Other Manifestations. Mild-to-moderate anemia is typical of active disease, with the exception of mild cases, and is largely due to a relative failure of bone marrow production because of increased uptake and abnormal storage of iron by the reticuloendothelial system and the phagocytic cells of the inflamed, hyperplastic synovial membrane. Unless an iron deficiency supervenes, the erythrocytes are normocytic and only slightly hypochromic. Impaired absorption of iron from the gastrointestinal tract and, in some cases, bleeding into the gastrointestinal tract caused by nonsteroidal anti-inflammatory agents or other therapeutic drugs also contribute to the development of anemia.

Osteoporosis in the metaphyses of bones adjacent to inflamed joints begins early and is termed periarticular osteopenia. This manifestation is caused by inflammatory cells and cytokines in the bone marrow that result in decreased bone formation. In advanced disease, especially when weight-bearing activity is curtailed, the osteoporosis becomes generalized and often severe.

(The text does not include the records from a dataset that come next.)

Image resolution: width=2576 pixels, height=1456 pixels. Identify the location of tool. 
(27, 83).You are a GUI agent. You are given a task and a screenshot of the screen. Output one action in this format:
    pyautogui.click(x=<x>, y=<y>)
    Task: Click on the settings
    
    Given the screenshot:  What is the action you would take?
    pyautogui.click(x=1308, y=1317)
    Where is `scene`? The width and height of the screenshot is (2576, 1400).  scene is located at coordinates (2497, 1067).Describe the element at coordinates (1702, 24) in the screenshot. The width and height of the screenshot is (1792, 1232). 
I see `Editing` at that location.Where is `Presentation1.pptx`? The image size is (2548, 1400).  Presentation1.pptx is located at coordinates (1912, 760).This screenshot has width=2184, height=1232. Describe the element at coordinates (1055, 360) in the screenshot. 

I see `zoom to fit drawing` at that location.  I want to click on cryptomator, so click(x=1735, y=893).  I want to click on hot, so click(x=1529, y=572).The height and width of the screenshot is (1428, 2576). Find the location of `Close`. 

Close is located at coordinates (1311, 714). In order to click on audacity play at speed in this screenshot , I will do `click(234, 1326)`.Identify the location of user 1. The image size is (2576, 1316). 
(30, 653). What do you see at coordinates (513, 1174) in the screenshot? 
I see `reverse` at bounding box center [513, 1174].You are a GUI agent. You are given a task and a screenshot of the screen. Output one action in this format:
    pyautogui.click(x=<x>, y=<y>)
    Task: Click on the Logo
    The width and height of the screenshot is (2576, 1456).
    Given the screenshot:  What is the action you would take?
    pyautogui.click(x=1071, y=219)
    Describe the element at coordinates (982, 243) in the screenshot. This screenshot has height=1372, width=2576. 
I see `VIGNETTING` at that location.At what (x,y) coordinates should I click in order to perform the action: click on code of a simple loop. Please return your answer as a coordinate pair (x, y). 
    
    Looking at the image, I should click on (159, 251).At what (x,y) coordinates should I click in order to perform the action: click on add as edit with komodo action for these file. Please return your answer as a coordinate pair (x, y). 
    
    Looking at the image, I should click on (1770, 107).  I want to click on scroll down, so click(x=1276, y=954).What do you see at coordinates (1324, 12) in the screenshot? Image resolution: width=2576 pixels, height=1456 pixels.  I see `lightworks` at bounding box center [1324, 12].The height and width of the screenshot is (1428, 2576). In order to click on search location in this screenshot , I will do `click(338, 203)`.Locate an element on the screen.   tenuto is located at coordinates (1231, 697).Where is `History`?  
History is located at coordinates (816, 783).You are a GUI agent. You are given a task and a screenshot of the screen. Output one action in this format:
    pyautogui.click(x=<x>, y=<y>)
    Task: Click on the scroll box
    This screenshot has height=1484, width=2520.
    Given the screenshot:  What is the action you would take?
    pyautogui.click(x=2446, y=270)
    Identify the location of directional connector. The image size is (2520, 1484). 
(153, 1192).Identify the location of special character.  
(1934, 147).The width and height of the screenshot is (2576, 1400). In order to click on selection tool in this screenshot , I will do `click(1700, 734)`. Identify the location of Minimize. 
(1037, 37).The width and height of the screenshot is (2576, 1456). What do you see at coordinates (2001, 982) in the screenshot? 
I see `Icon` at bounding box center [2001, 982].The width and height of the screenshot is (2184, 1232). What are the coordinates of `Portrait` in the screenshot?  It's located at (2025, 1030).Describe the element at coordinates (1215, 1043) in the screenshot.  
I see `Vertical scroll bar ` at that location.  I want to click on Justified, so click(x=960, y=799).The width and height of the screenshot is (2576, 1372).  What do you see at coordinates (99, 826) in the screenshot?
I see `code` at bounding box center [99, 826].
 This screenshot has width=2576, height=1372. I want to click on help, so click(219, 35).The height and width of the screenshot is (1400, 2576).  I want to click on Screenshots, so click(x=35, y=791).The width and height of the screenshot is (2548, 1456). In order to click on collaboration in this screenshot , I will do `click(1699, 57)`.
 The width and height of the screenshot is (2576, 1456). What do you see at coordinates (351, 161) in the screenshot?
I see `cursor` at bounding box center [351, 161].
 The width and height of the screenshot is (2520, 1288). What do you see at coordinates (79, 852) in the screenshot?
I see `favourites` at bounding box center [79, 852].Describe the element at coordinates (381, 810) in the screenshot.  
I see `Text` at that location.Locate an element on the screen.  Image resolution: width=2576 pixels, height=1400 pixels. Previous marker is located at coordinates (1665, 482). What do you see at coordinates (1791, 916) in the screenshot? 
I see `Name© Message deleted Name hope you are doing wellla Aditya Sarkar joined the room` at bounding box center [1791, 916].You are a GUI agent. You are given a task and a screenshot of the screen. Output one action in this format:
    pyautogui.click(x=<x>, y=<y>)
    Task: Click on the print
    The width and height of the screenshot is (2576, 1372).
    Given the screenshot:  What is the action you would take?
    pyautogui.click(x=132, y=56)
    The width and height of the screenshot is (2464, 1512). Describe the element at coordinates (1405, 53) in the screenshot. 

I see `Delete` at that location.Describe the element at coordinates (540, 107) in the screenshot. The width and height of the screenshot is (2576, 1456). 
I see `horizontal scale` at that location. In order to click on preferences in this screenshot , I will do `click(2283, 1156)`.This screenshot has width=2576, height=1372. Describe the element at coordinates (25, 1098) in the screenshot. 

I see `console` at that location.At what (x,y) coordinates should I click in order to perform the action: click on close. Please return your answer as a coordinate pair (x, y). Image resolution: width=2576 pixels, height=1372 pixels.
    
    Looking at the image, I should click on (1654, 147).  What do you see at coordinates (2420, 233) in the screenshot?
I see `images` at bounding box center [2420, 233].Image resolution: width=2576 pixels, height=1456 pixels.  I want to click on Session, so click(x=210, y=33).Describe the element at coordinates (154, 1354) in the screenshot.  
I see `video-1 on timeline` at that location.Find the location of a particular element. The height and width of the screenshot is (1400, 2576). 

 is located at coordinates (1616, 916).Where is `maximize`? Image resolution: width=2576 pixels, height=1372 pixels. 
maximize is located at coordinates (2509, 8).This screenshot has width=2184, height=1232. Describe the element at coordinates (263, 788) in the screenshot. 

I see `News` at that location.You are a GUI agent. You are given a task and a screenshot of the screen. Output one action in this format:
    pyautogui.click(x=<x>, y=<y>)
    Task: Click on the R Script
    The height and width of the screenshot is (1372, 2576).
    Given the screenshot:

Although generalized lymphadenopathy is a frequent finding, splenomegaly occurs in only about 5% of patients. When accompanied by leukopenia, the disorder is known as Felty syndrome. Leukopenia, if severe, may lead to serious infection. Other manifestations of Felty syndrome include rheumatoid nodules, chronic leg ulcers, peripheral neuropathy, thrombocytopenia, anemia (often severe), keratoconjunctivitis sicca, as well as increased myeloid activity and very high titers of rheumatoid factor. Felty syndrome should be differentiated from large granular lymphocyte syndrome. In the latter, peripheral blood analysis and bone marrow biopsy demonstrate typical large granular cells. T-cell receptor recombination studies can provide additional diagnostic evidence.